» **Testo di lettura**
L’ossessione per la pulizia di Marta è in fondo un suo modo per tenersi lontana da un mondo che non riconosce come suo e che non ha la forza di cambiare. La scuola e l’insegnamento religioso sono strumenti che impongono modelli sociali nei quali non può identificarsi e che in ogni caso servono a ben poco per alleviare il suo dolore. Nel percorso alla ricerca di spiegazioni su quello che le accade, Marta riconosce il fallimento della psicoanalisi alla quale si è sottoposta e cerca la soluzione in una serie di interessanti teorie non psicoanalitiche.
MORALE COLLETTIVA
Soprattutto nei lavori di Mary Douglas, un’antropologa inglese nata a Sanremo le cui teorie suscitarono interesse e scalpore fin dal suo primo libro pubblicato nel 1966, Purezza e pericolo. Douglas aveva studiato tra le altre anche la popolazione Lele della Repubblica Democratica del Congo, stabilendo una connessione tra le norme adottate dalla tribù e le prescrizioni alimentari che Yahweh prescrive agli ebrei nell’Antico testamento. Non è in discussione solo l’igiene dell’accampamento: quello che si può accettare o non accettare segna i confini di una morale collettiva e di un ordine sociale.
L’INADEGUATEZZA
Simona Nuvolari ha ammesso che il suo romanzo ha chiaramente una ispirazione autobiografica e forse anche lei condivide l’orrore di Marta per i cimiteri, gli ospedali, gli studi medici che sembrano immacolati e sono pieni di germi e batteri portati da pazienti malati che toccano le sedie e le maniglie. Lo sporco ci circonda, e la “lotta impari” è quella che dovremmo fare per eliminarlo o starne alla larga. Le città sono sporche, il nostro modo di produrre energia è sporco, il nostro stesso modo di vivere è sporco. I cerchi del sasso lanciato nello stagno si allargano sempre più e presto scopriamo che la storia di Marta è solo un espediente narrativo: il suo malessere personale riflette problemi sociali di grande importanza e tocca le corde dei nostri sensi di colpa e di inadeguatezza.

Voci di dati memorizzate
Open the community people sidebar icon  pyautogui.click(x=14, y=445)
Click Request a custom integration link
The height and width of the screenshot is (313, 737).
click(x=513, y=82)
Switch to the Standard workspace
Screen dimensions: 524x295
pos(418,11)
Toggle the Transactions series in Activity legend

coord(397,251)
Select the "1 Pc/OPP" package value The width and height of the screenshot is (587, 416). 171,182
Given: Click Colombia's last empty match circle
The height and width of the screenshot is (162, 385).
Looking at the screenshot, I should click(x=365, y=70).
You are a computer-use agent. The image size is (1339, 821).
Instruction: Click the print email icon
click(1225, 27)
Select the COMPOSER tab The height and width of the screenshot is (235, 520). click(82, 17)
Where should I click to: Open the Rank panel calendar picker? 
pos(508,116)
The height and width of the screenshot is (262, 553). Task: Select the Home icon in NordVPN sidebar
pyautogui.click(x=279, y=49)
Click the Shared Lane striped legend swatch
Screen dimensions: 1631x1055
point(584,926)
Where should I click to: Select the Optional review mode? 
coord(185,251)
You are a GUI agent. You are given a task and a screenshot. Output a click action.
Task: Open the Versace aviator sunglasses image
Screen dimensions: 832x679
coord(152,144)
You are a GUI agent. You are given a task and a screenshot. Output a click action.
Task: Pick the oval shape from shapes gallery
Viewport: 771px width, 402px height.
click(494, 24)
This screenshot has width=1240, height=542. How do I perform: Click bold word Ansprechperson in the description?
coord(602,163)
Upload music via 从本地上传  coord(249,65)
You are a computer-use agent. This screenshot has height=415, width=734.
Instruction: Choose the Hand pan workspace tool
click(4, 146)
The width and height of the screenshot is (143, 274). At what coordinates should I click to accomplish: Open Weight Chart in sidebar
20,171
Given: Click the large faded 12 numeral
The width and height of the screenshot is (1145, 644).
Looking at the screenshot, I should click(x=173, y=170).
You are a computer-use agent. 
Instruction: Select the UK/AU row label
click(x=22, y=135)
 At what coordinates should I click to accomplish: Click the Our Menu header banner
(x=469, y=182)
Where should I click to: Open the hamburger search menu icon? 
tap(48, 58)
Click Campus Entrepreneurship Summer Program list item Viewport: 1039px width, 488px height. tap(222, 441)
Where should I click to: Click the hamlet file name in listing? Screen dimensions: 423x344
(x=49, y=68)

» **Compiti da svolgere**
A) Secondo il testo sul romanzo di Simona Nuvolari, per quale ragione la storia di Marta è solo un espediente narrativo?
B) Ripeti il passo del testo sul romanzo di Simona Nuvolari compreso tra "L’INADEGUATEZZA" e "e di inadeguatezza.", estremi inclusi.
Per rispondere usa soltanto il testo sul romanzo di Simona Nuvolari.

» **Soluzioni**
A) Il malessere personale di Marta riflette problemi sociali di grande importanza. Inoltre tocca le corde dei nostri sensi di colpa e di inadeguatezza.

B)
L’INADEGUATEZZA
Simona Nuvolari ha ammesso che il suo romanzo ha chiaramente una ispirazione autobiografica e forse anche lei condivide l’orrore di Marta per i cimiteri, gli ospedali, gli studi medici che sembrano immacolati e sono pieni di germi e batteri portati da pazienti malati che toccano le sedie e le maniglie. Lo sporco ci circonda, e la “lotta impari” è quella che dovremmo fare per eliminarlo o starne alla larga. Le città sono sporche, il nostro modo di produrre energia è sporco, il nostro stesso modo di vivere è sporco. I cerchi del sasso lanciato nello stagno si allargano sempre più e presto scopriamo che la storia di Marta è solo un espediente narrativo: il suo malessere personale riflette problemi sociali di grande importanza e tocca le corde dei nostri sensi di colpa e di inadeguatezza.